I thought that rsync had some options to take the mtime on directories into account, to not descend into directories that didn't have an mtime change, which would vastly reduce the amount of files it would have to look at. Apparently I made this option up though.
Or did I ? Is there any software that does what I describe ? Is there something wrong with the basic idea I'm thinking of ? Feel free to put me in my place!
rsync 3 does an incremental scan, so transfers can start before the “prep” stage completes. The mtime of a directory is as it’s only modified if a file it contains was added/deleted/renamed, not if it was grown or shrunk, and wouldn’t reflect any changes that occured in subdirectories.
The best way to speed up the rsync is to chop up the original rsync into smaller parallel rsyncs that work on a piece of the job, I’m not aware of a script that does that.
Comment by kenneth — 2009-04-02 @ 12:14
Stop killing the trees! It’s bad for the environment.
Comment by Conficker — 2009-04-02 @ 12:16
If you are doing the sync on two folders on the same file system, I have a perl script I could send you that does not need to do any pre-calcs. But if you need to sync over ftp or http, my script won’t do that. Email me if you would like the script.
Comment by Kevin DeKorte — 2009-04-02 @ 15:39
+1 for rsync 3.x, the incremental scan really helped me when I was rsyncing 4 million+ small (4k-256k) files on a regular basis.
Comment by Paul — 2009-04-02 @ 17:48
Hi,
Maybe a bit late but I have think of using inotify-tools for that ?
If only a few files are changed or created maybe you could just code some script with inotify
that would send file back and forth (could even rsync the concern sub-dir) instead of syncing the whole tree.

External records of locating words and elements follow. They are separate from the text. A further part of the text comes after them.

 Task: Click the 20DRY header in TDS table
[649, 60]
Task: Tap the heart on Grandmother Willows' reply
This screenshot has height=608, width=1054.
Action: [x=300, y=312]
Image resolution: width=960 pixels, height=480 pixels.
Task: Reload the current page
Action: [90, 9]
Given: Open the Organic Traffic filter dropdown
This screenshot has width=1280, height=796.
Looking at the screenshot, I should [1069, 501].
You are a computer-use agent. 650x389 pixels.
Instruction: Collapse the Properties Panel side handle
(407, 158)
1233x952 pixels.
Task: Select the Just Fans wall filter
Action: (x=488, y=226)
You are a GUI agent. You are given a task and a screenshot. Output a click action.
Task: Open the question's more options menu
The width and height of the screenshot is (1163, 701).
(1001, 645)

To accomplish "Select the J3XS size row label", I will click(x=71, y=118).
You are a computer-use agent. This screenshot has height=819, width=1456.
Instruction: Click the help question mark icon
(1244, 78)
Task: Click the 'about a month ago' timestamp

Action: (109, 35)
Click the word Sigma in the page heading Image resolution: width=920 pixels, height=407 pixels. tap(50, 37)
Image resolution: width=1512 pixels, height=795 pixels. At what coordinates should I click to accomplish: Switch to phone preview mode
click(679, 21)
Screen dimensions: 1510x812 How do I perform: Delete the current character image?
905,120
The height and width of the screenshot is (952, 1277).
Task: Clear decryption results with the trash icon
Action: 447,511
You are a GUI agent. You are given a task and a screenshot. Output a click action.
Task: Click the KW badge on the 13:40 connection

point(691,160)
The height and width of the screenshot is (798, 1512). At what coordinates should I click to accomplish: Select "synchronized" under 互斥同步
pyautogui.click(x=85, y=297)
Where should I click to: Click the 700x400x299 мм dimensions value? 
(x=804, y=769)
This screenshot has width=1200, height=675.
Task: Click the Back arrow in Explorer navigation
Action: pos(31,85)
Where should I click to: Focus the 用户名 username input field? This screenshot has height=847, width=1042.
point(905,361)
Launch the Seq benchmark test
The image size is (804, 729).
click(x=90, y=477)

That assuming the whole tree don’t change to radically too often I guess.
http://inotify-tools.sourceforge.net/
Comment by ldng — 2009-04-11 @ 12:42
The mtime of a directory does not change unless files are deleted or newly created. Modifying a file does not change the mtime of the directory. Also if you have a tree like a/b/c/d an unchanged mtime on b doesn’t say anything about changes in c or d.